The first issue is that in order to actually spend the money the NDAA authorizes the Pentagon to spend, Congress must appropriate it in a separate bill. For several years, the government has run on “continuing resolutions,” which, as the name suggests, continue funding at previous levels and usually do not provide for commencement of new programs. The current continuing resolution, which expires on Dec. 8, did not contain what is known in Congress-speak as “anomalies,” or exceptions to the normal rules of a CR.
But even if Congress were to pass a regular Defense Appropriations Act, the amounts approved in the NDAA would still be nothing more than theoretical guidelines, thanks to sequestration. And there’s no indication that Congress has the appetite for amending that law.
The Budget Control Act of 2011, you may recall, amended and revived a Reagan-era law, the Balanced Budget and Emergency Deficit Control Act of 1985, better known as the Gramm-Rudman-Hollings bill. That law, which was a forerunner to the infamous Gramm-Rudman bill that took an axe to defense spending, was Congress’s first attempt to rein-in its own spending habits.
The BCA placed limits on overall spending independent of the totals appropriated in each of the 12 appropriations bills Congress is supposed to pass each year. Without further action, if spending exceeds the prescribed limit, it is automatically reduced through a sequester.

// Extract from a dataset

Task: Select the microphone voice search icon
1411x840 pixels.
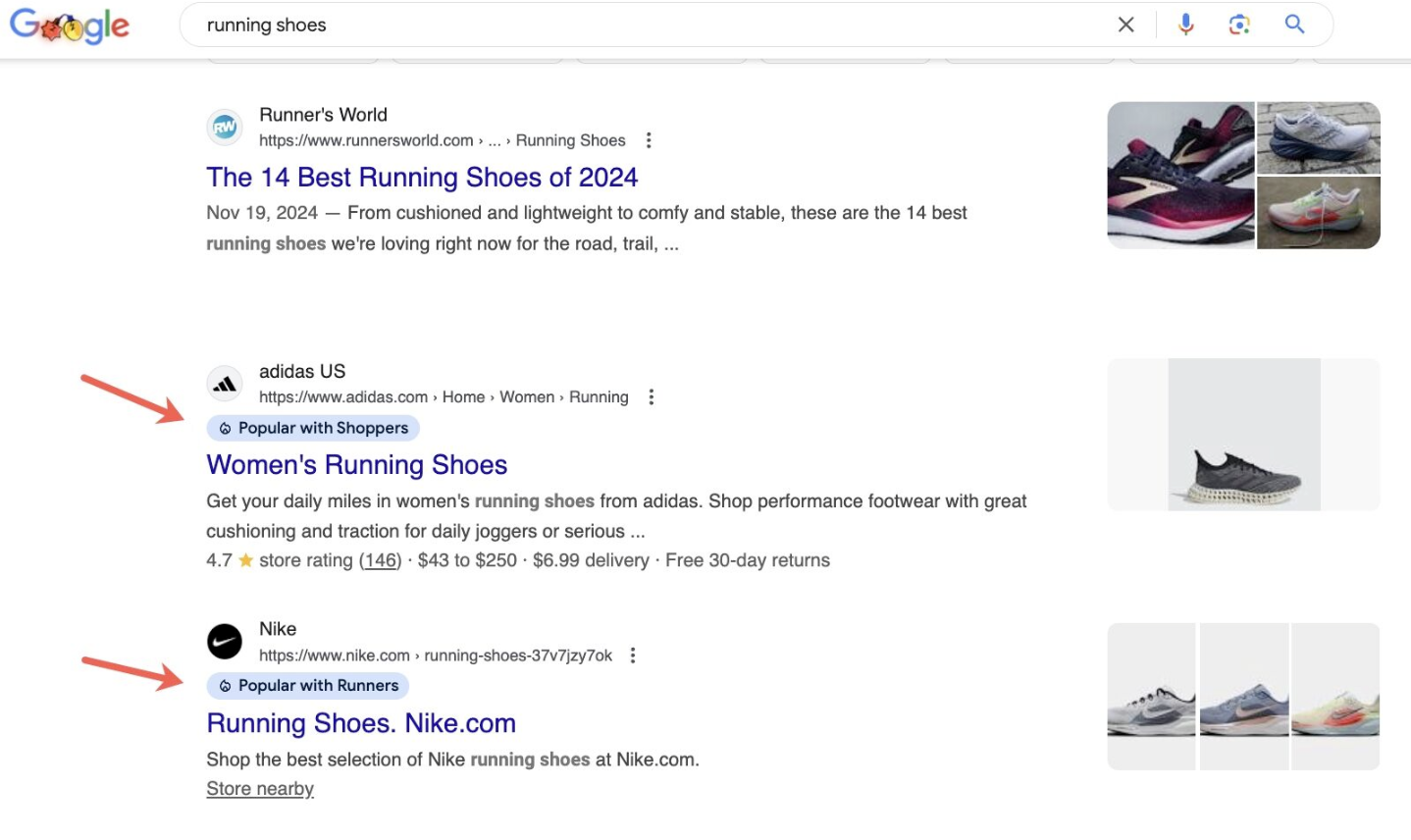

As House Democrats explained in a February fact sheet, “because of the negative consequences of these severe cuts, Congress has yet to allow the full discretionary sequester cuts to take place.” Through the Bipartisan Budget Act of 2015 Congress reduced the impact of these mandatory cuts for 2016 and 2017. But, the Democrats warned, “without action, their full impact would be felt in 2018.”
The Office of Management and Budget’s reporting largely supports that assertion.
The law requires the OMB to report on the potential impacts of sequestration. In August, OMB reported that without changing the discretionary spending limits, “a sequestration of approximately $72,436 million [or put another way, $72.4 billion] would be required in discretionary programs in the defense (or revised security) category.”
In a “hallway gaggle” with reporters yesterday, Secretary of Defense James Mattis was asked about this gap. Mattis said that although the Pentagon was “working that issue forward,” he recognized that “we need the support of the broader Congress and therein lies the challenge.” Asked if he was “more sanguine today than you might have been three weeks ago,” Mattis replied that he was not, but nor was he “pessimistic.”
In a 1776 letter to John Adams, Philadelphia patriot Christopher Marshall wrote “The rich, the poor, the high professor and the prophane, seem all to be infected with this grievous disorder, so that the love offer neighbor seems to be quite banished, the love self and opinions so far prevails.” Little has changed in Congress since then, but the consequences today are far more deadly.
The experiment has failed. It’s time to end sequestration.